### ACTIVITY
Write out all of the entries below word for word.

### MATERIAL PROVIDED
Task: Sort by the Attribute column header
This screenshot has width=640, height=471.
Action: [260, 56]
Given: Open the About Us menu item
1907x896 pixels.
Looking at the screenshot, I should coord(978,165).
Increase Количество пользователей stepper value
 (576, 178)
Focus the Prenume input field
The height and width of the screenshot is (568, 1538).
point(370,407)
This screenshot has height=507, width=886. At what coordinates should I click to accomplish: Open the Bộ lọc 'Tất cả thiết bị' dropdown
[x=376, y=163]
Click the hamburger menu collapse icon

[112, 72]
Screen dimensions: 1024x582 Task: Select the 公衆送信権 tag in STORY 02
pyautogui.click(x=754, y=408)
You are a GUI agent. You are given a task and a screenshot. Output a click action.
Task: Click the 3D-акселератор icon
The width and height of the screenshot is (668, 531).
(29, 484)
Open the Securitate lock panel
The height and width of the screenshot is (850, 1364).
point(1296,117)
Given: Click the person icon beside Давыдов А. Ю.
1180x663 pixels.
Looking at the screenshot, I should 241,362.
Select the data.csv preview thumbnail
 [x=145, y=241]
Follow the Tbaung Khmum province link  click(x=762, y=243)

### RESULT OF THE EXERCISE
Task: Sort by the Attribute column header
This screenshot has width=640, height=471.
Action: [260, 56]
Given: Open the About Us menu item
1907x896 pixels.
Looking at the screenshot, I should coord(978,165).
Increase Количество пользователей stepper value
 (576, 178)
Focus the Prenume input field
The height and width of the screenshot is (568, 1538).
point(370,407)
This screenshot has height=507, width=886. At what coordinates should I click to accomplish: Open the Bộ lọc 'Tất cả thiết bị' dropdown
[x=376, y=163]
Click the hamburger menu collapse icon

[112, 72]
Screen dimensions: 1024x582 Task: Select the 公衆送信権 tag in STORY 02
pyautogui.click(x=754, y=408)
You are a GUI agent. You are given a task and a screenshot. Output a click action.
Task: Click the 3D-акселератор icon
The width and height of the screenshot is (668, 531).
(29, 484)
Open the Securitate lock panel
The height and width of the screenshot is (850, 1364).
point(1296,117)
Given: Click the person icon beside Давыдов А. Ю.
1180x663 pixels.
Looking at the screenshot, I should 241,362.
Select the data.csv preview thumbnail
 [x=145, y=241]
Follow the Tbaung Khmum province link  click(x=762, y=243)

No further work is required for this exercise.